对 Cantor 集,利用构造中的 Sn 可直接得到 N=2^n, ε=(1/3)^n,从而 d=ln 2/ln 3,与相似维数一致。Strogatz 还展示一个随机分形例子:把正方形分成 9 格,每次随机丢掉一格,对剩余 8 格递归;此时每一步尺度缩小 3 倍、数量乘以 8,因此盒维数为 ln 8/ln 3。这个例子很重要:即便删格的位置随机,整体的缩放计数仍能给出稳定的维数估计。

但 Strogatz 并不神化盒维数。他指出两个缺点:一是寻找最小覆盖不易(实践中常改用固定网格计数“占用盒数”);二是它有数学上的怪脾气——例如 (0,1) 的有理数集合虽然可数,却可证明盒维数为 1。这提醒我们:盒维数只看“几何填充的粗糙程度”,并不直接反映点的可数性或测度等集合论性质。更“正确”的理论对象是 Hausdorff 维数(Hausdorff dimension),它允许用大小不等的集合覆盖,性质更好,但数值计算更困难。
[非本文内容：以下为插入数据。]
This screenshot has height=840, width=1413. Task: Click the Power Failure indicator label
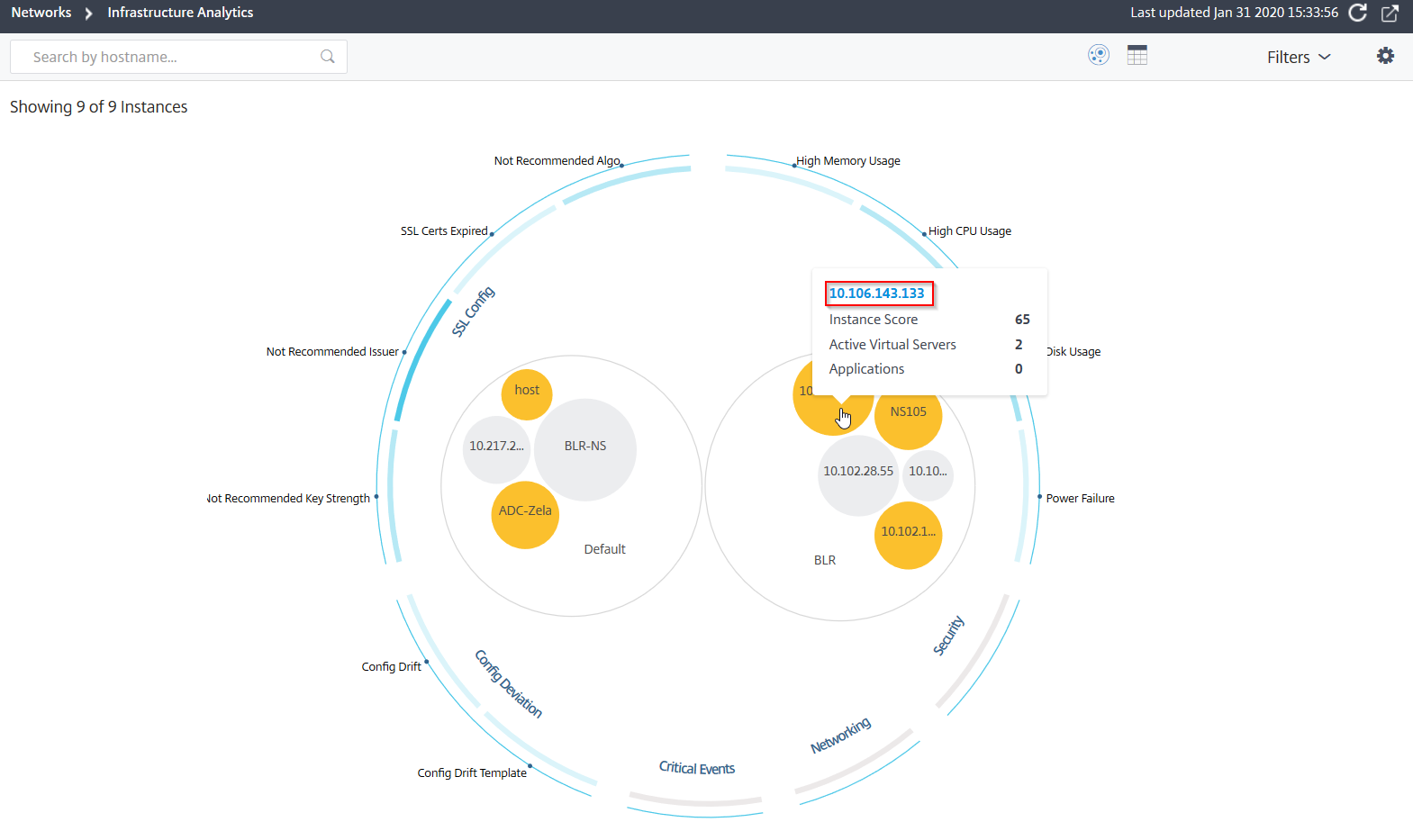1080,499
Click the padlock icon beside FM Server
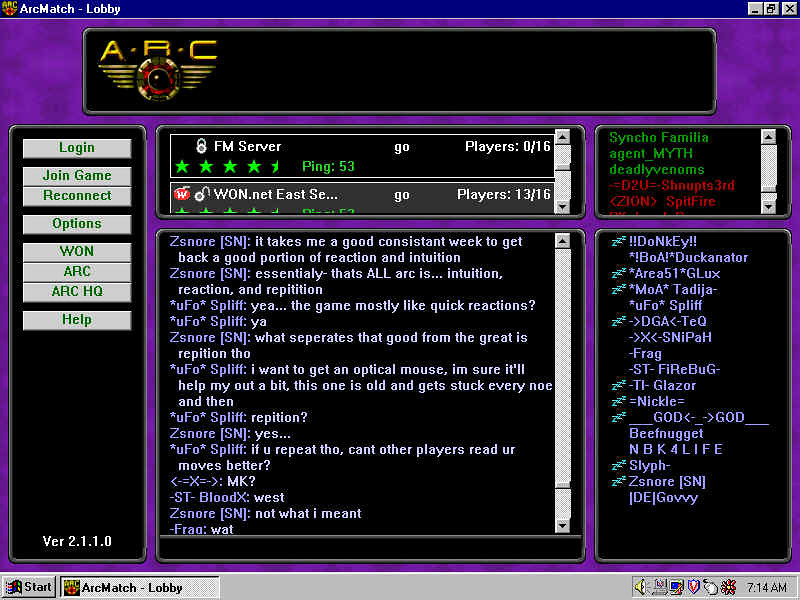The image size is (800, 600). click(x=200, y=147)
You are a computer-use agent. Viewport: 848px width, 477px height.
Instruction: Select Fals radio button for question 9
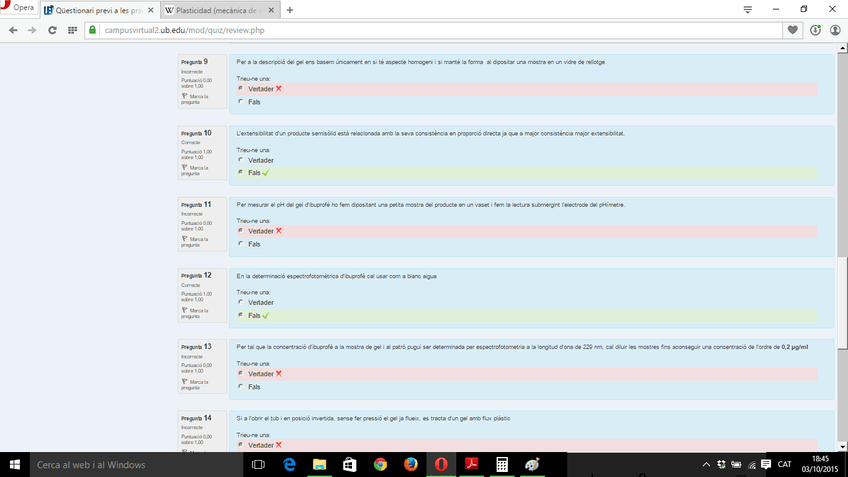[x=241, y=101]
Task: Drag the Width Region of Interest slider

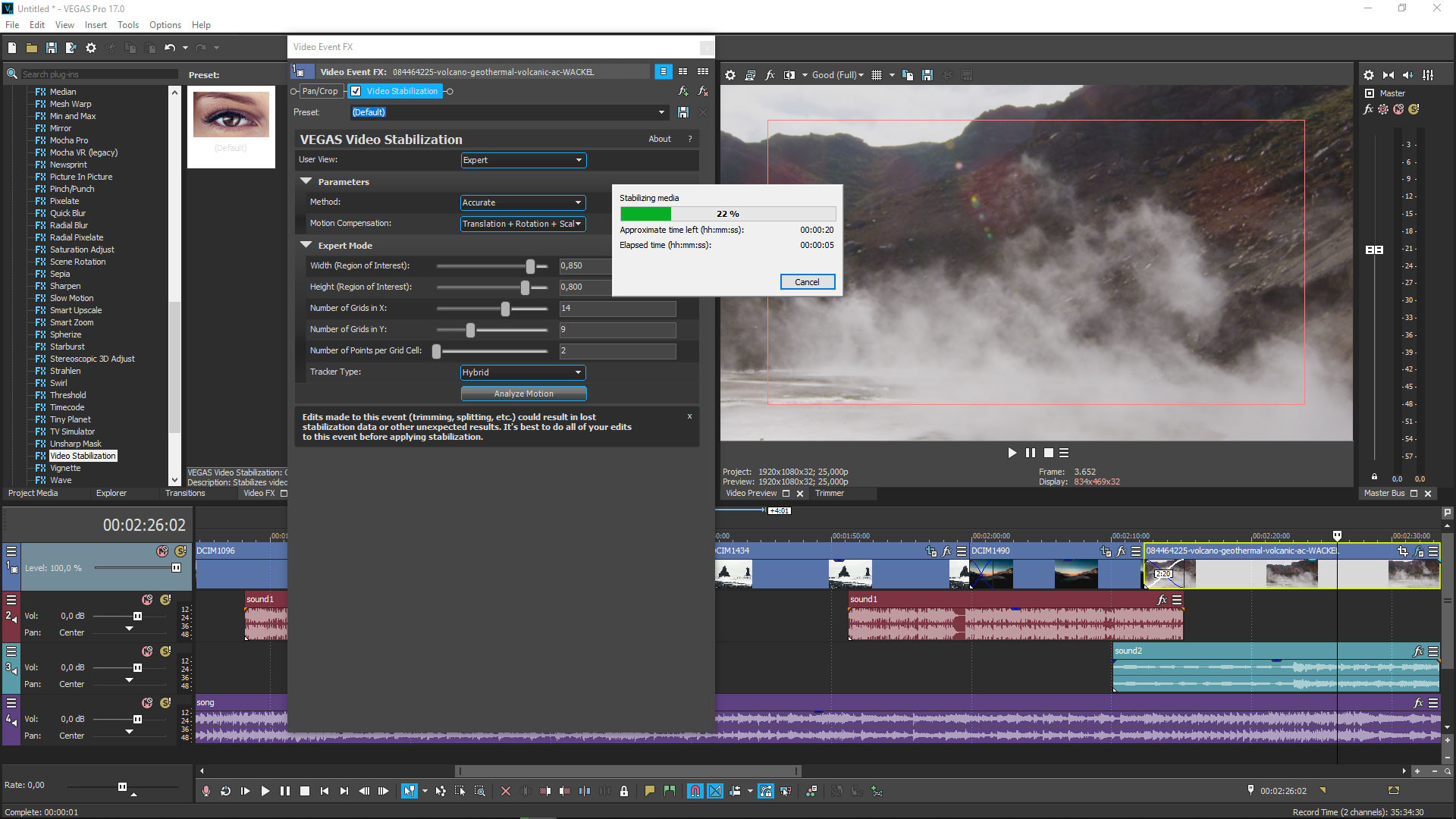Action: pos(531,265)
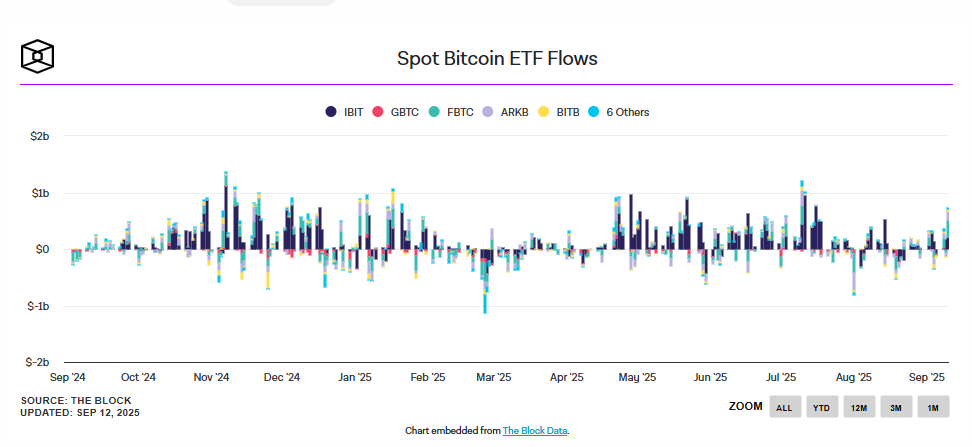This screenshot has height=447, width=972.
Task: Open The Block Data link
Action: [x=535, y=430]
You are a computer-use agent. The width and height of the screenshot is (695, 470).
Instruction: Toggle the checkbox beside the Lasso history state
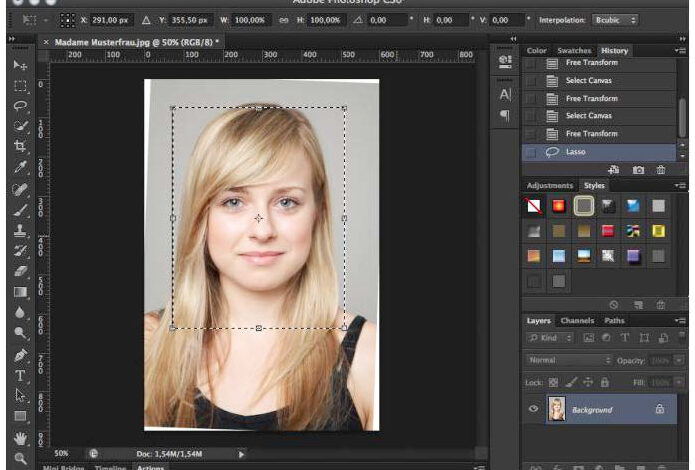click(531, 152)
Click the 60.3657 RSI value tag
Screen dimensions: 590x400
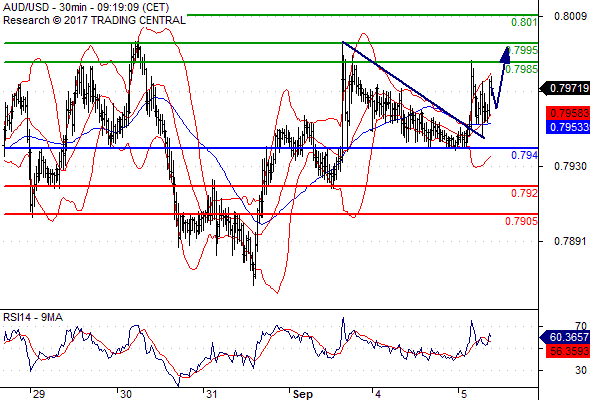tap(565, 337)
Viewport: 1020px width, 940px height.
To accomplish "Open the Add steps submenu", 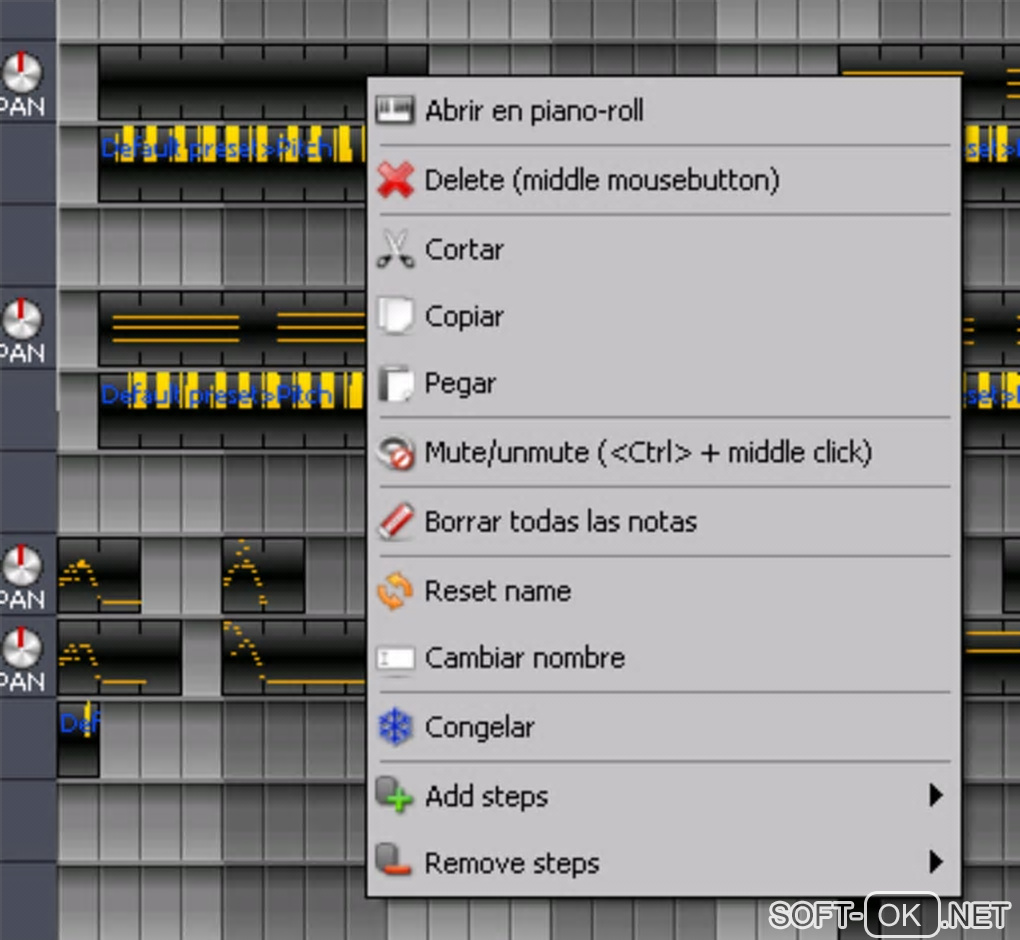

回到动力学:点态维数与相关维数如何在奇异吸引子上落地

本章的最后一节把分形维数带回动力系统的现场:给定一个混沌系统的奇异吸引子 A,如何用数值数据估计它的维数?Strogatz 描述了 Grassberger–Procaccia(1983)的标准思路:先让系统演化很久(丢弃初始暂态),从吸引子上采样得到大量点 {xi}。直接做盒维数在计算上太贵,于是改为统计“邻域里的点有多少”。

固定吸引子上一点 x,令 Nx(ε) 表示半径 ε 的球中包含的采样点数。随着 ε 增大,Nx(ε) 往往按幂律增长:Nx(ε) ∝ ε^{d},其中 d 是点态维数(pointwise dimension),并且会随位置而变:稀疏处更小、密集处更大。为了得到整体刻画,可以对很多 x 做平均,得到相关积分 C(ε),经验上满足 C(ε) ∝ ε^{d},其中 d 称为相关维数(correlation dimension)。它与盒维数的差别在于“权重”:盒维数把所有被占用的盒子一视同仁,而相关维数反映吸引子上的不变测度(invariant measure),会更强调点密度,因此通常 d_correlation ≤ d_box,但二者往往很接近。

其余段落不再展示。